Available records Block Start

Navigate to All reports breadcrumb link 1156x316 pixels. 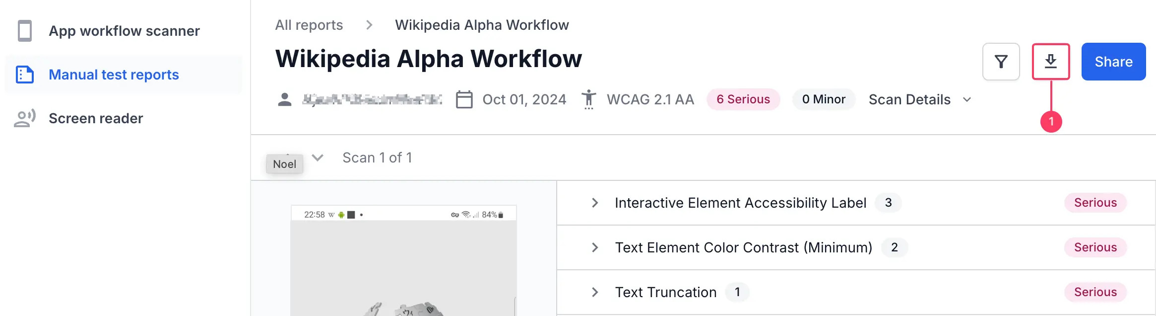pos(309,25)
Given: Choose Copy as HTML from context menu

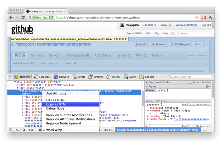Looking at the screenshot, I should click(57, 104).
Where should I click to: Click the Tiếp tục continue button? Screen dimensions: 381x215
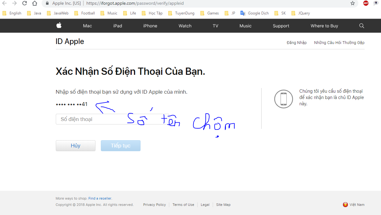pyautogui.click(x=121, y=146)
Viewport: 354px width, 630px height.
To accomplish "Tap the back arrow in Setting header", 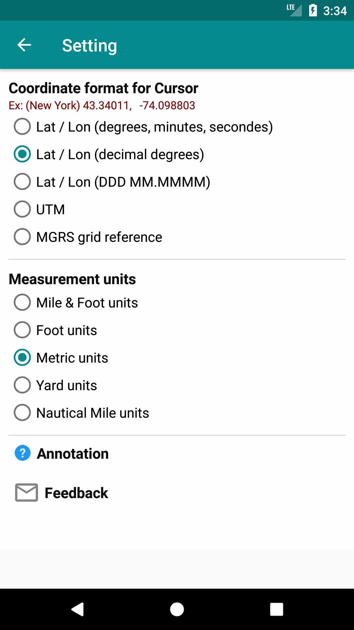I will pos(24,45).
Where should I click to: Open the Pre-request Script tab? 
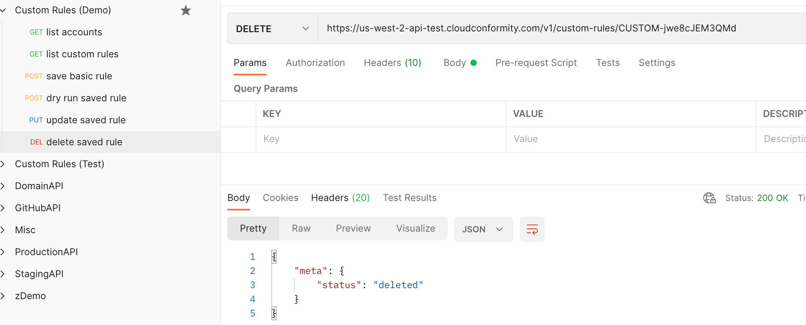pos(536,63)
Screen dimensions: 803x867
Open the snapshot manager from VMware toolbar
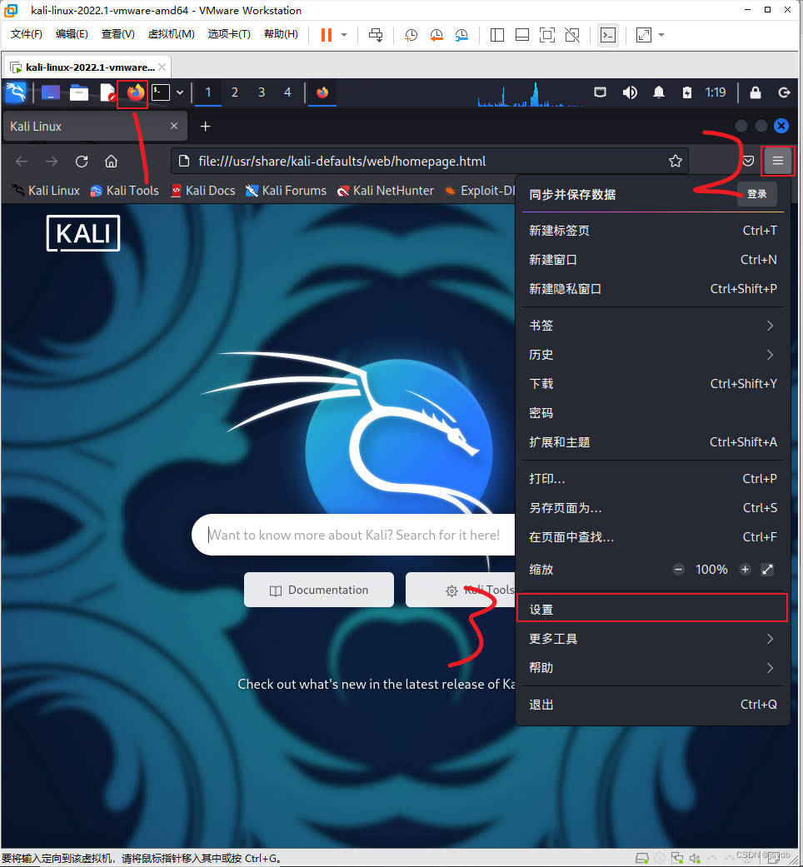point(463,34)
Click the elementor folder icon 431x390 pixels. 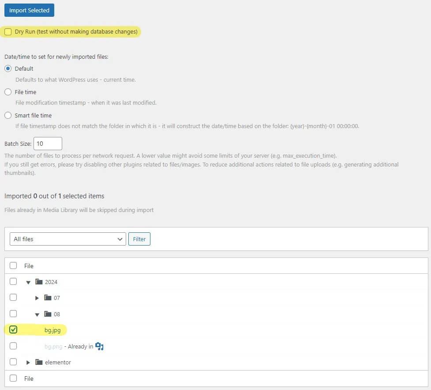pyautogui.click(x=39, y=362)
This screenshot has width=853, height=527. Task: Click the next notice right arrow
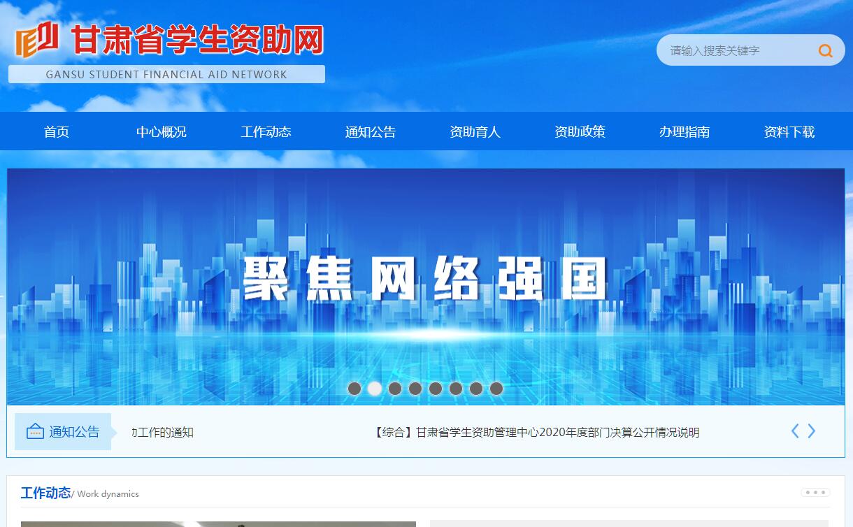(812, 431)
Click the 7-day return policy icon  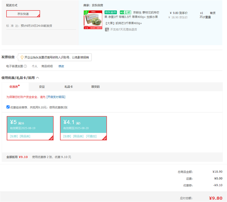(107, 29)
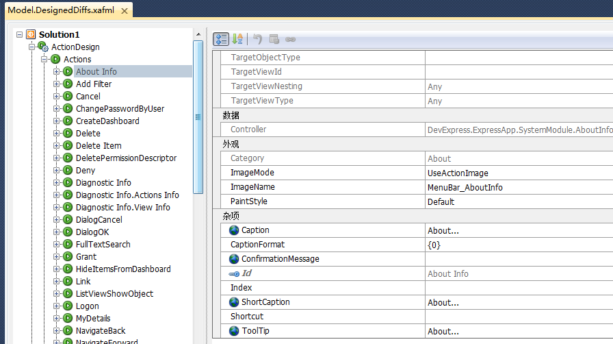Screen dimensions: 613x344
Task: Expand the CreateDashboard tree node
Action: 57,121
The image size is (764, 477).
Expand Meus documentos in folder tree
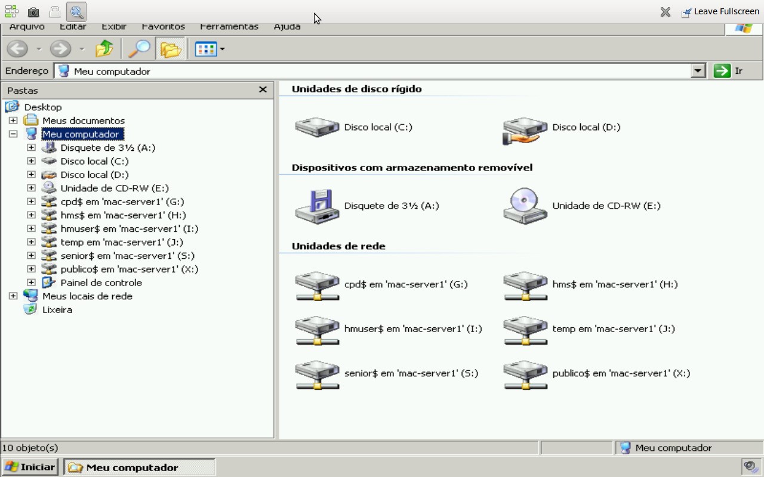coord(13,120)
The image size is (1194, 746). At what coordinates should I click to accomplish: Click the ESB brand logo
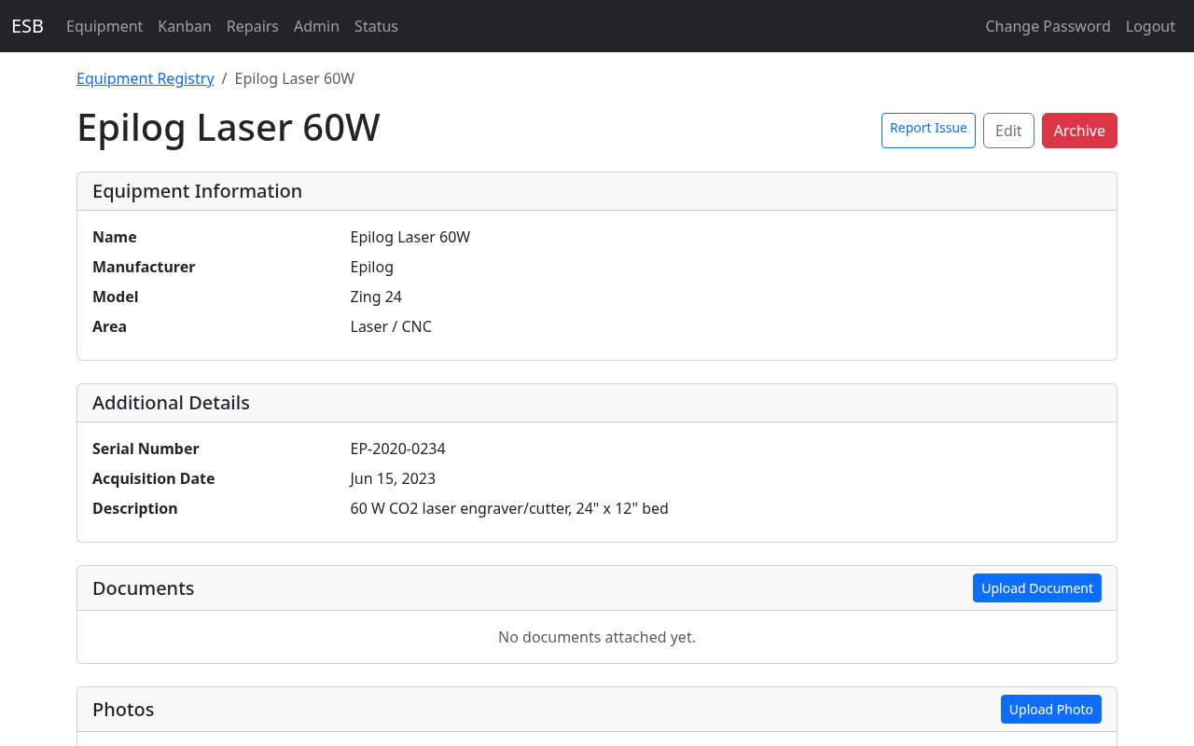tap(27, 26)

Available records Block End

[Try it]:
For this exercise, reproduce the data above exactly from the line containing "The image size is (1194, 746)." through its final line, both ends included, with no pictures in the copy.

[Output for this task]:
The image size is (1194, 746). At what coordinates should I click to accomplish: Click the ESB brand logo
tap(27, 26)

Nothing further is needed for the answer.